Empagliflozin attenuates cardiac microvascular ischemia/reperfusion through activating the AMPK1/ULK1/FUNDC1/mitophagy pathway

Mitophagy preserves microvascular structure and function during myocardial ischemia/reperfusion (I/R) injury. Empagliflozin, an anti-diabetes drug, may also protect mitochondria. We explored whether empagliflozin could reduce cardiac microvascular I/R injury by enhancing mitophagy. In mice, I/R injury induced luminal stenosis, microvessel wall damage, erythrocyte accumulation and perfusion defects in the myocardial microcirculation. Additionally, I/R triggered endothelial hyperpermeability and myocardial neutrophil infiltration, which upregulated adhesive factors and endothelin-1 but downregulated vascular endothelial cadherin and endothelial nitric oxide synthase in heart tissue.
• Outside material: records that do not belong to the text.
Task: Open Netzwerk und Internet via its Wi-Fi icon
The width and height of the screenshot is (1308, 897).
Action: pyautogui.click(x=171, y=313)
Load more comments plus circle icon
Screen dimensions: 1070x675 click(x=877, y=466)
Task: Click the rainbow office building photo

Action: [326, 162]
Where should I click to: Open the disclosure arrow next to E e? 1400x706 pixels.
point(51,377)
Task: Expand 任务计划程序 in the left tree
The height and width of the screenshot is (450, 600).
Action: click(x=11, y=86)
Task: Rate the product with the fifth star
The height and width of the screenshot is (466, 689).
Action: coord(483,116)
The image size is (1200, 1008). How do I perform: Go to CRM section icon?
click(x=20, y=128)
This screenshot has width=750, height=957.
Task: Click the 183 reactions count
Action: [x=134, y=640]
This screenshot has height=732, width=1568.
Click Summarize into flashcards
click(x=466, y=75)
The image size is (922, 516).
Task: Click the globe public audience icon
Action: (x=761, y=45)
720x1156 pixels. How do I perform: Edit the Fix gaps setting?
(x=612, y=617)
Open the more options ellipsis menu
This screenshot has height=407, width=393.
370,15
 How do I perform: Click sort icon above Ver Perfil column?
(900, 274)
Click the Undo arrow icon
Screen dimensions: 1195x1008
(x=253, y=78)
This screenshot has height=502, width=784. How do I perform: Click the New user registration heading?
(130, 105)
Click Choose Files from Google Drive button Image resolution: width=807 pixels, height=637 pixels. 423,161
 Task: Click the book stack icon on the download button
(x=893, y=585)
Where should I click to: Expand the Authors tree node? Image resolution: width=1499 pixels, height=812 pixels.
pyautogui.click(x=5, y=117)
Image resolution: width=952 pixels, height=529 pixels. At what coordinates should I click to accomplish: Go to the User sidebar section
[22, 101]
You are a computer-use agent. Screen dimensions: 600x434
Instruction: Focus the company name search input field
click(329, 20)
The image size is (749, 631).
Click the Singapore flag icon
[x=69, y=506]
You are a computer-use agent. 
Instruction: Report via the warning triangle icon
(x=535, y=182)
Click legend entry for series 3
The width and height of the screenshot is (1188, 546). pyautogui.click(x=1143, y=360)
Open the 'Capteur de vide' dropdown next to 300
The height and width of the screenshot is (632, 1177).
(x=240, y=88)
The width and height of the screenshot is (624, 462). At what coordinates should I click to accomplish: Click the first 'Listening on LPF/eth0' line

In vitro, I/R impaired the endothelial barrier function and integrity of cardiac microvascular endothelial cells (CMECs), while empagliflozin preserved CMEC homeostasis and thus maintained cardiac microvascular structure and function. I/R activated mitochondrial fission, oxidative stress and apoptotic signaling in CMECs, whereas empagliflozin normalized mitochondrial fission and fusion, neutralized supra physiologic reactive oxygen species concentrations and suppressed mitochondrial apoptosis. Empagliflozin exerted these protective effects by activating FUNDC1-dependent mitophagy through the AMPK alpha 1/ULK1 pathway. Both in vitro and in vivo, genetic ablation of AMPK alpha 1 or FUNDC1 abolished the beneficial effects of empagliflozin on the myocardial microvasculature and CMECs. Taken together, the preservation of mitochondrial function through an activation of the AMPK alpha 1/ULK1/FUNDC1/mitophagy pathway is the working mechanism of empagliflozin in attenuating cardiac microvascular I/R injury.